A Delegacia de Defesa da Mulher de Fortaleza concluiu o inquérito envolvendo o jogador David Luiz, acusado de ameaças e violência psicológica por Francisca Karollainy Barbosa Cavalcante, conhecida como Karol. O relatório policial foi encaminhado ao Ministério Público do Ceará sem indiciamento do atleta, sob a justificativa de falta de provas materiais mínimas que sustentassem as acusações.
A denúncia, registrada em abril deste ano, afirmava que David Luiz teria feito ameaças graves após o fim de um suposto relacionamento extraconjugal. Em uma das mensagens apresentadas por Karol, o jogador teria dito: “Posso simplesmente fazer você desaparecer. Nada me chegará jamais.”
No entanto, a perícia realizada no celular da denunciante apontou ausência de conversas originais com esse conteúdo. O aparelho passou por análise com a ferramenta forense Cellebrite, que não encontrou nenhuma das mensagens mencionadas.
Durante as investigações, a polícia identificou diálogos entre Karol e uma amiga em que elas teriam discutido a “versão” a ser apresentada às autoridades. Segundo o relatório, essa troca levantou suspeitas sobre a autenticidade das mensagens exibidas como prova.
A defesa de David Luiz, representada pelo advogado Rodrigo Furtado, afirma que o caso trata-se de uma denúncia fabricada, com conversas forjadas para manchar a imagem do jogador. “Desde o início, David se manteve tranquilo por saber que a verdade prevaleceria. Nunca houve qualquer contato físico ou ameaça, e a investigação comprovou a ausência de crime”, declarou o advogado.

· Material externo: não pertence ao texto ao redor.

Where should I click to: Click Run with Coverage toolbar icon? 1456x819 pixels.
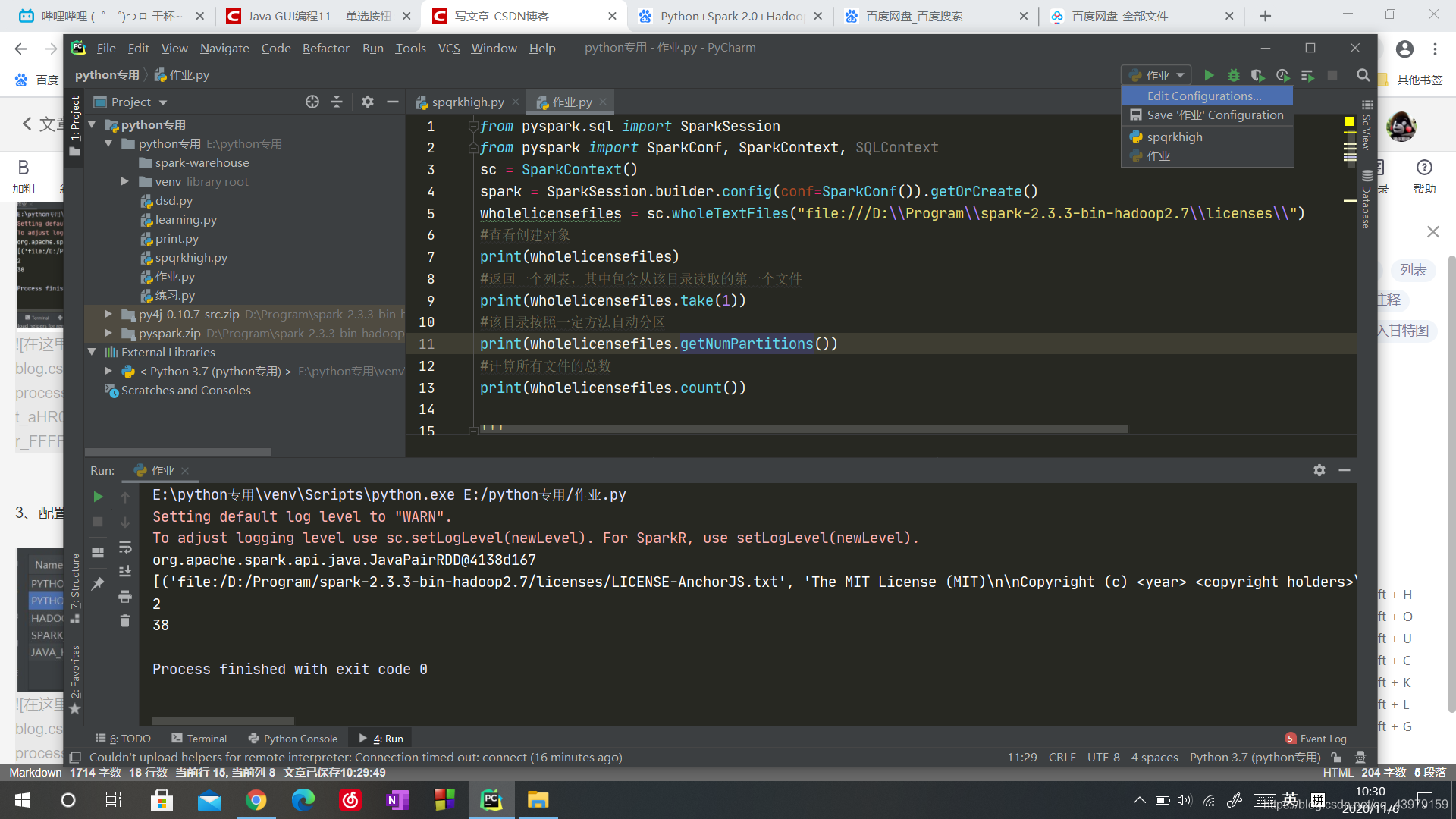[x=1257, y=75]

Diante das contradições apresentadas, a Justiça do Ceará determinou a apreensão do celular de Karol e manteve a medida protetiva apenas de forma cautelar, até o fim da análise pericial. Com a conclusão do inquérito, o caso agora está sob avaliação do Ministério Público, que decidirá se arquiva o processo ou oferece denúncia.
Após o fim das investigações, David Luiz entrou com uma queixa-crime contra Karol por calúnia e difamação, pedindo a reparação de danos morais e responsabilização criminal pela suposta falsificação das mensagens.